> **What to produce**
Each record is to be reproduced verbatim.

Saved data entries:

************

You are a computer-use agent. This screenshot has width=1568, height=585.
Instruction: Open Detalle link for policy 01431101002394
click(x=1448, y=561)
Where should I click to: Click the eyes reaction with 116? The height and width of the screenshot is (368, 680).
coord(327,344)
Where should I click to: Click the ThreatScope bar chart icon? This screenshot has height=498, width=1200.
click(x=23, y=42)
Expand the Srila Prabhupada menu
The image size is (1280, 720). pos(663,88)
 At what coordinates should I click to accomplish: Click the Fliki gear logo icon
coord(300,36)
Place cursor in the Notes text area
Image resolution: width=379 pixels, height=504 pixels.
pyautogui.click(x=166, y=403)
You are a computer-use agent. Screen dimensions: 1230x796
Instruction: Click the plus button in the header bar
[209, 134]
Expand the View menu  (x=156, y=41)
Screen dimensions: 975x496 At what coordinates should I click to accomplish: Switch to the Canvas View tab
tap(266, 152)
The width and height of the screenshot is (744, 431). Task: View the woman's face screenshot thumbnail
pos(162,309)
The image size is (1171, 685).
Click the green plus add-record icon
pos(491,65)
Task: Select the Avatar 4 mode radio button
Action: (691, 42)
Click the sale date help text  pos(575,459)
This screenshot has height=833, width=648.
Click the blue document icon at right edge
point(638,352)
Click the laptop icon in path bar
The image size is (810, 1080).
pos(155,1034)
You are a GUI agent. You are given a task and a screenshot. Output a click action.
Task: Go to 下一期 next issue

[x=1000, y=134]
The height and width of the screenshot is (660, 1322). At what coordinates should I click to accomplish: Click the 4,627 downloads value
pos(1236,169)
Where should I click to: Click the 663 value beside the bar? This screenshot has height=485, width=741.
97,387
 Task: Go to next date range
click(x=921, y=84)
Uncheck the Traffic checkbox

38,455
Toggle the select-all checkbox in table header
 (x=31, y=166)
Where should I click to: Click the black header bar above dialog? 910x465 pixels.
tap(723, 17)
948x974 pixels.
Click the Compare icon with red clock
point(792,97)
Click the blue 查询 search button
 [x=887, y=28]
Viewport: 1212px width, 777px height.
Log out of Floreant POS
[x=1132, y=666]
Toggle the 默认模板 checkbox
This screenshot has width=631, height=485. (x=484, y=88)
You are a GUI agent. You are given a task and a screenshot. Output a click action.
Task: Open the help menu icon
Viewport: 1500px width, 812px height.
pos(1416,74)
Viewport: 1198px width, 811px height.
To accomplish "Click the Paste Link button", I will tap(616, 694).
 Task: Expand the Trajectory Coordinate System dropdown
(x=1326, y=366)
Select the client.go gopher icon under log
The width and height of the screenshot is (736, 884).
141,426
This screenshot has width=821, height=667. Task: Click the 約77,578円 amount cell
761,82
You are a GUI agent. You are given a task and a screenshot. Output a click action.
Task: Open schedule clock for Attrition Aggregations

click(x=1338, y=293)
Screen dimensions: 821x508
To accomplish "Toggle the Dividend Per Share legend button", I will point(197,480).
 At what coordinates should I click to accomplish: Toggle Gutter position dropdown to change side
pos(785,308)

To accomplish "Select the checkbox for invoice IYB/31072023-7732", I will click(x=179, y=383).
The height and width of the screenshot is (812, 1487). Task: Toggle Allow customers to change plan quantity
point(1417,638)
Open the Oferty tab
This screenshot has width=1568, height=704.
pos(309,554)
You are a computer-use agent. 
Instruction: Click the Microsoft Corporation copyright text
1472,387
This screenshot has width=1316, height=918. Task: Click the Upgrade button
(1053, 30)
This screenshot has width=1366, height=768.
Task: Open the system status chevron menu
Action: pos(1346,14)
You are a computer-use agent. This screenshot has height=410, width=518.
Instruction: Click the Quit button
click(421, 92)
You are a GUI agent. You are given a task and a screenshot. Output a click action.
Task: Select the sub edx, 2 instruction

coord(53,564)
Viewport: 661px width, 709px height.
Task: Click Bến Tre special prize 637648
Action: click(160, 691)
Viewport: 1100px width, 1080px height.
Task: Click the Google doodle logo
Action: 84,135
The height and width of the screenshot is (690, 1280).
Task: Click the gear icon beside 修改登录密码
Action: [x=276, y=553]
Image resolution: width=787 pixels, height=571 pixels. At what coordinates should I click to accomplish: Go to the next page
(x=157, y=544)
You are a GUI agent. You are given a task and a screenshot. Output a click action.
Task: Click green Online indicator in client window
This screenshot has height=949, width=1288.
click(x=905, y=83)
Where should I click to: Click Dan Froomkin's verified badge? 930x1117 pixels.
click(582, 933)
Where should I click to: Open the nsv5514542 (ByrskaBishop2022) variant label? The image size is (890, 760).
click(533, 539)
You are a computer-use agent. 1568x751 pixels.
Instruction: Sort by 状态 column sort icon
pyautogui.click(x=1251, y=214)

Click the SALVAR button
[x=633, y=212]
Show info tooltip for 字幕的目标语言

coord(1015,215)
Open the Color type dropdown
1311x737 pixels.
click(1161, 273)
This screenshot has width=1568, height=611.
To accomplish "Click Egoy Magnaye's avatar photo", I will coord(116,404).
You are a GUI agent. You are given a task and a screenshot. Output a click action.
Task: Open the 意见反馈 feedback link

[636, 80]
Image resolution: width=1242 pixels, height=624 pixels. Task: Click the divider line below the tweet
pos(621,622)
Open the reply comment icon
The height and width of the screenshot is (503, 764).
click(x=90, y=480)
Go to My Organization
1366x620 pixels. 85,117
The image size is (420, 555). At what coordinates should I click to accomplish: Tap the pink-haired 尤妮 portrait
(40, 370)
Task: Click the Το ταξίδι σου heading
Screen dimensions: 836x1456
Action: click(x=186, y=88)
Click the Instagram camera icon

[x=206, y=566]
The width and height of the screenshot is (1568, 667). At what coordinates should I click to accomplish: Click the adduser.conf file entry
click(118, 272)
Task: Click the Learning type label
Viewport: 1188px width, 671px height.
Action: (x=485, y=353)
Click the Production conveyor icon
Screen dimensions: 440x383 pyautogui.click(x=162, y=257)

************

> **Solution for this task**
You are a computer-use agent. This screenshot has width=1568, height=585.
Instruction: Open Detalle link for policy 01431101002394
click(x=1448, y=561)
Where should I click to: Click the eyes reaction with 116? The height and width of the screenshot is (368, 680).
coord(327,344)
Where should I click to: Click the ThreatScope bar chart icon? This screenshot has height=498, width=1200.
click(x=23, y=42)
Expand the Srila Prabhupada menu
The image size is (1280, 720). pos(663,88)
 At what coordinates should I click to accomplish: Click the Fliki gear logo icon
coord(300,36)
Place cursor in the Notes text area
Image resolution: width=379 pixels, height=504 pixels.
pyautogui.click(x=166, y=403)
You are a computer-use agent. Screen dimensions: 1230x796
Instruction: Click the plus button in the header bar
[209, 134]
Expand the View menu  (x=156, y=41)
Screen dimensions: 975x496 At what coordinates should I click to accomplish: Switch to the Canvas View tab
tap(266, 152)
The width and height of the screenshot is (744, 431). Task: View the woman's face screenshot thumbnail
pos(162,309)
The image size is (1171, 685).
Click the green plus add-record icon
pos(491,65)
Task: Select the Avatar 4 mode radio button
Action: (691, 42)
Click the sale date help text  pos(575,459)
This screenshot has height=833, width=648.
Click the blue document icon at right edge
point(638,352)
Click the laptop icon in path bar
The image size is (810, 1080).
pos(155,1034)
You are a GUI agent. You are given a task and a screenshot. Output a click action.
Task: Go to 下一期 next issue

[x=1000, y=134]
The height and width of the screenshot is (660, 1322). At what coordinates should I click to accomplish: Click the 4,627 downloads value
pos(1236,169)
Where should I click to: Click the 663 value beside the bar? This screenshot has height=485, width=741.
97,387
 Task: Go to next date range
click(x=921, y=84)
Uncheck the Traffic checkbox

38,455
Toggle the select-all checkbox in table header
 (x=31, y=166)
Where should I click to: Click the black header bar above dialog? 910x465 pixels.
tap(723, 17)
948x974 pixels.
Click the Compare icon with red clock
point(792,97)
Click the blue 查询 search button
 [x=887, y=28]
Viewport: 1212px width, 777px height.
Log out of Floreant POS
[x=1132, y=666]
Toggle the 默认模板 checkbox
This screenshot has width=631, height=485. (x=484, y=88)
You are a GUI agent. You are given a task and a screenshot. Output a click action.
Task: Open the help menu icon
Viewport: 1500px width, 812px height.
pos(1416,74)
Viewport: 1198px width, 811px height.
To accomplish "Click the Paste Link button", I will tap(616, 694).
 Task: Expand the Trajectory Coordinate System dropdown
(x=1326, y=366)
Select the client.go gopher icon under log
The width and height of the screenshot is (736, 884).
141,426
This screenshot has width=821, height=667. Task: Click the 約77,578円 amount cell
761,82
You are a GUI agent. You are given a task and a screenshot. Output a click action.
Task: Open schedule clock for Attrition Aggregations

click(x=1338, y=293)
Screen dimensions: 821x508
To accomplish "Toggle the Dividend Per Share legend button", I will point(197,480).
 At what coordinates should I click to accomplish: Toggle Gutter position dropdown to change side
pos(785,308)

To accomplish "Select the checkbox for invoice IYB/31072023-7732", I will click(x=179, y=383).
The height and width of the screenshot is (812, 1487). Task: Toggle Allow customers to change plan quantity
point(1417,638)
Open the Oferty tab
This screenshot has width=1568, height=704.
pos(309,554)
You are a computer-use agent. 
Instruction: Click the Microsoft Corporation copyright text
1472,387
This screenshot has width=1316, height=918. Task: Click the Upgrade button
(1053, 30)
This screenshot has width=1366, height=768.
Task: Open the system status chevron menu
Action: pos(1346,14)
You are a computer-use agent. This screenshot has height=410, width=518.
Instruction: Click the Quit button
click(421, 92)
You are a GUI agent. You are given a task and a screenshot. Output a click action.
Task: Select the sub edx, 2 instruction

coord(53,564)
Viewport: 661px width, 709px height.
Task: Click Bến Tre special prize 637648
Action: click(160, 691)
Viewport: 1100px width, 1080px height.
Task: Click the Google doodle logo
Action: 84,135
The height and width of the screenshot is (690, 1280).
Task: Click the gear icon beside 修改登录密码
Action: [x=276, y=553]
Image resolution: width=787 pixels, height=571 pixels. At what coordinates should I click to accomplish: Go to the next page
(x=157, y=544)
You are a GUI agent. You are given a task and a screenshot. Output a click action.
Task: Click green Online indicator in client window
This screenshot has height=949, width=1288.
click(x=905, y=83)
Where should I click to: Click Dan Froomkin's verified badge? 930x1117 pixels.
click(582, 933)
Where should I click to: Open the nsv5514542 (ByrskaBishop2022) variant label? The image size is (890, 760).
click(533, 539)
You are a computer-use agent. 1568x751 pixels.
Instruction: Sort by 状态 column sort icon
pyautogui.click(x=1251, y=214)

Click the SALVAR button
[x=633, y=212]
Show info tooltip for 字幕的目标语言

coord(1015,215)
Open the Color type dropdown
1311x737 pixels.
click(1161, 273)
This screenshot has width=1568, height=611.
To accomplish "Click Egoy Magnaye's avatar photo", I will coord(116,404).
You are a GUI agent. You are given a task and a screenshot. Output a click action.
Task: Open the 意见反馈 feedback link

[636, 80]
Image resolution: width=1242 pixels, height=624 pixels. Task: Click the divider line below the tweet
pos(621,622)
Open the reply comment icon
The height and width of the screenshot is (503, 764).
click(x=90, y=480)
Go to My Organization
1366x620 pixels. 85,117
The image size is (420, 555). At what coordinates should I click to accomplish: Tap the pink-haired 尤妮 portrait
(40, 370)
Task: Click the Το ταξίδι σου heading
Screen dimensions: 836x1456
Action: click(x=186, y=88)
Click the Instagram camera icon

[x=206, y=566]
The width and height of the screenshot is (1568, 667). At what coordinates should I click to accomplish: Click the adduser.conf file entry
click(118, 272)
Task: Click the Learning type label
Viewport: 1188px width, 671px height.
Action: (x=485, y=353)
Click the Production conveyor icon
Screen dimensions: 440x383 pyautogui.click(x=162, y=257)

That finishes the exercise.